Cosmo Lady (China) Holdings Company Limited (HKSE: 2298), doing business as Cosmo Lady (都市丽人 (都市麗人, Dūshì Lìrén, dou1 si5 lai6 jan4, City Beauty)) is a Chinese company, headquartered in Dongguan, that manufactures underwear. As of 2019, it is the largest such company in the country. In 2014, it was the largest such company, if operating revenue is the method of measurement, with its own brand. It operates some retail shops selling its own products.
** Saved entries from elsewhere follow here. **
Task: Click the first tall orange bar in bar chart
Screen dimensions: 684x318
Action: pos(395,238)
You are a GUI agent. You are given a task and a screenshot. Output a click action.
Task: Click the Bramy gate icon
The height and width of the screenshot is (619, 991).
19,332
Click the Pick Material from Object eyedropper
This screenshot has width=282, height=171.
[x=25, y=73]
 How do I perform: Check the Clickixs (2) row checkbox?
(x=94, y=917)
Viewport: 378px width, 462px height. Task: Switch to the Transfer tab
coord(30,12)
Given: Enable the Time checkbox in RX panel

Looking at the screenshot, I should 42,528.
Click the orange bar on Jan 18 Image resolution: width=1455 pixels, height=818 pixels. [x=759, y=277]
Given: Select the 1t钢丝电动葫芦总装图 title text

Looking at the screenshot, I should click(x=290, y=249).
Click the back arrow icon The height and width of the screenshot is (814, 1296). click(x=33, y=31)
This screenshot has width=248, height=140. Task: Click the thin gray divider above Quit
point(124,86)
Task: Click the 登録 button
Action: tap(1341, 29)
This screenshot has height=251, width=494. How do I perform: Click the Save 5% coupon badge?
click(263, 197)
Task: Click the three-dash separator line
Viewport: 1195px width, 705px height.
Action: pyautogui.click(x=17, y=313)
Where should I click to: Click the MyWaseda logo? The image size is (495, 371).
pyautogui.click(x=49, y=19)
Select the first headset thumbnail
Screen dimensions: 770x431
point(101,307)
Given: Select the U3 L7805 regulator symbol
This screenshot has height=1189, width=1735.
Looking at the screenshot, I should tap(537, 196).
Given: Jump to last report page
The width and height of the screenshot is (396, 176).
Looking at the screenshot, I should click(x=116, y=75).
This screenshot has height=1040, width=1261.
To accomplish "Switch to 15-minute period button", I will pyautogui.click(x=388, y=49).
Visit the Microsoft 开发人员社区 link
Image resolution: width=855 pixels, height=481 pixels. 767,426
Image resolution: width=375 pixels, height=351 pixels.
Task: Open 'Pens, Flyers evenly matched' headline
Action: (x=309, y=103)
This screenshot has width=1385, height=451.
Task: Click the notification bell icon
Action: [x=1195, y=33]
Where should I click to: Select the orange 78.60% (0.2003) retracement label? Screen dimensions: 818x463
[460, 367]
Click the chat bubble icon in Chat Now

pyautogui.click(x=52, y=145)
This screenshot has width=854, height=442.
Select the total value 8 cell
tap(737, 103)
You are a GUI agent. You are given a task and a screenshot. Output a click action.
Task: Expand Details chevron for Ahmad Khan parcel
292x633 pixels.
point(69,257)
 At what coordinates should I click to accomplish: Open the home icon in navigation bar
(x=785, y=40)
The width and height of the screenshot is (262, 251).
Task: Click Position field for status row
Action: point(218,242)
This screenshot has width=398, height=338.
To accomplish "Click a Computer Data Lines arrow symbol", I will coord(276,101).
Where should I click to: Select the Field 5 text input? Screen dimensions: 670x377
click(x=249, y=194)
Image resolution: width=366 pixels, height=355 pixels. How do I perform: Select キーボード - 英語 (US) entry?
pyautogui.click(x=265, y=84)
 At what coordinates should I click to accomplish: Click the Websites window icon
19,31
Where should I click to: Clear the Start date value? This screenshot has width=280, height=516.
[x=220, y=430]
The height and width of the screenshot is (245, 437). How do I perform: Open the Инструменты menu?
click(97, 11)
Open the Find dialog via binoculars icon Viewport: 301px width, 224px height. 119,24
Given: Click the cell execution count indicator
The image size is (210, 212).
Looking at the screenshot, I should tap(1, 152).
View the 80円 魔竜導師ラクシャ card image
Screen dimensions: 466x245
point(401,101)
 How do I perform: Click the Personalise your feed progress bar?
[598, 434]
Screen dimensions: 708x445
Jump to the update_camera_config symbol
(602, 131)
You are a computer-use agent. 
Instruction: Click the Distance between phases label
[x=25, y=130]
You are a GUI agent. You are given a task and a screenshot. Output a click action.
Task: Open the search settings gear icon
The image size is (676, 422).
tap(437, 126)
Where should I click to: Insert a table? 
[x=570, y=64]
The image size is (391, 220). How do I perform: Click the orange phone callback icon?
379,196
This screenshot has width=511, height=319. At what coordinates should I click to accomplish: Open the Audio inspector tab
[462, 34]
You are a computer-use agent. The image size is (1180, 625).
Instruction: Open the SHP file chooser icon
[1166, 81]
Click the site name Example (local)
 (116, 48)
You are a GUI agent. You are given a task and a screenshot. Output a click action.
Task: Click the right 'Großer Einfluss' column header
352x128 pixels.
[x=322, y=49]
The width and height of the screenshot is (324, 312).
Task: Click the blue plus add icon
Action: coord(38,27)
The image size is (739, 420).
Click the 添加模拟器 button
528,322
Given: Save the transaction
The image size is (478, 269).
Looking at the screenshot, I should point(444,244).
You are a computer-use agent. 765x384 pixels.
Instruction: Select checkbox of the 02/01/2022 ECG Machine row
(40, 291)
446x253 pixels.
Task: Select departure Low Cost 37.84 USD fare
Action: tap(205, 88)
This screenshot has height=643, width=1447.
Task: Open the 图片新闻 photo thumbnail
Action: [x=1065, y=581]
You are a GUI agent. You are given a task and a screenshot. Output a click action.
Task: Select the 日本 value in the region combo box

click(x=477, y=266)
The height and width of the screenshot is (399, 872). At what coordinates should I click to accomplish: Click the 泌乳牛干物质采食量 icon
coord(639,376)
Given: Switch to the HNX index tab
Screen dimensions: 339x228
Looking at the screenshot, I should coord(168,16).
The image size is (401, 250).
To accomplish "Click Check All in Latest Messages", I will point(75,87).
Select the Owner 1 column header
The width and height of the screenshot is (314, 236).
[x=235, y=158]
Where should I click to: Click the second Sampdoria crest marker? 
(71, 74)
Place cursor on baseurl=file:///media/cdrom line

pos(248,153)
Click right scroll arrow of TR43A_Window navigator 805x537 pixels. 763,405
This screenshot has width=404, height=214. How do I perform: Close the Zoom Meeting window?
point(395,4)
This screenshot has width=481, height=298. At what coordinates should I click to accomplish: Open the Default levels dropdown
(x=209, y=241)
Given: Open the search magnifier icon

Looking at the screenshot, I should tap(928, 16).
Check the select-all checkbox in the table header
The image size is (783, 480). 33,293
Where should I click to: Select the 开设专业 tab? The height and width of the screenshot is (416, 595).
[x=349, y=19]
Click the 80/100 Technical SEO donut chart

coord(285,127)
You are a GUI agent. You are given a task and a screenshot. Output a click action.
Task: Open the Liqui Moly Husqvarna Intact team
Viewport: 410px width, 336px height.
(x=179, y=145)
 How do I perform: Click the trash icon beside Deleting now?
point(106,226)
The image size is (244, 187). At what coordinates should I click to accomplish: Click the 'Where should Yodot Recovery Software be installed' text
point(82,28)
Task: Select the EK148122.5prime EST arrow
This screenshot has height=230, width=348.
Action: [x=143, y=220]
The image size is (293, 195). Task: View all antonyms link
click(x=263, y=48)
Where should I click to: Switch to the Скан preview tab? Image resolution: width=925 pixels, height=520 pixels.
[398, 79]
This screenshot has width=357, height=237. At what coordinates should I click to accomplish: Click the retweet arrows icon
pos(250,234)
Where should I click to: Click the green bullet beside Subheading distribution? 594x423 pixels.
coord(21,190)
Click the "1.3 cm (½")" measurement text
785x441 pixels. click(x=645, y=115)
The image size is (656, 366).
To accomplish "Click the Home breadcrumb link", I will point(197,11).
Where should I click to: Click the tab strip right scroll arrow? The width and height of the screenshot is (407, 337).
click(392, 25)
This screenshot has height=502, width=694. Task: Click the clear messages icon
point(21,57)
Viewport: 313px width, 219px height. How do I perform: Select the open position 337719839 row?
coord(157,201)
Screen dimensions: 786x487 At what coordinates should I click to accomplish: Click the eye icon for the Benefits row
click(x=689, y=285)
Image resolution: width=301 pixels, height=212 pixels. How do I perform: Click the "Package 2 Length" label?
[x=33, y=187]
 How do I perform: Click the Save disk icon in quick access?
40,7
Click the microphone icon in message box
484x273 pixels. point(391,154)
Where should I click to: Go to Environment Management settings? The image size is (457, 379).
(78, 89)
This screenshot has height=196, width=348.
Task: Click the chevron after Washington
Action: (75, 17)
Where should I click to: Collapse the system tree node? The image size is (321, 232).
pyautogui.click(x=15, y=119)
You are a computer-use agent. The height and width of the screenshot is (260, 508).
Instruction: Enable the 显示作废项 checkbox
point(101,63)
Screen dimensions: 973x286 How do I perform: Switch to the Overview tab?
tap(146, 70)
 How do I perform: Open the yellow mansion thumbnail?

As of 2014, Zheng Yaonan (郑耀南 (鄭耀南)) is the chairperson.

==History==
The brand was established in 1998 and the current corporation was established in 2009.

Historically the company sold only women's underwear. In 2014 the company had considered steps to also begin selling such products for male consumers. That year it made an initial public offering and effective 26 June 2014 was listed on the main board of the Hong Kong Stock Exchange (HKSE).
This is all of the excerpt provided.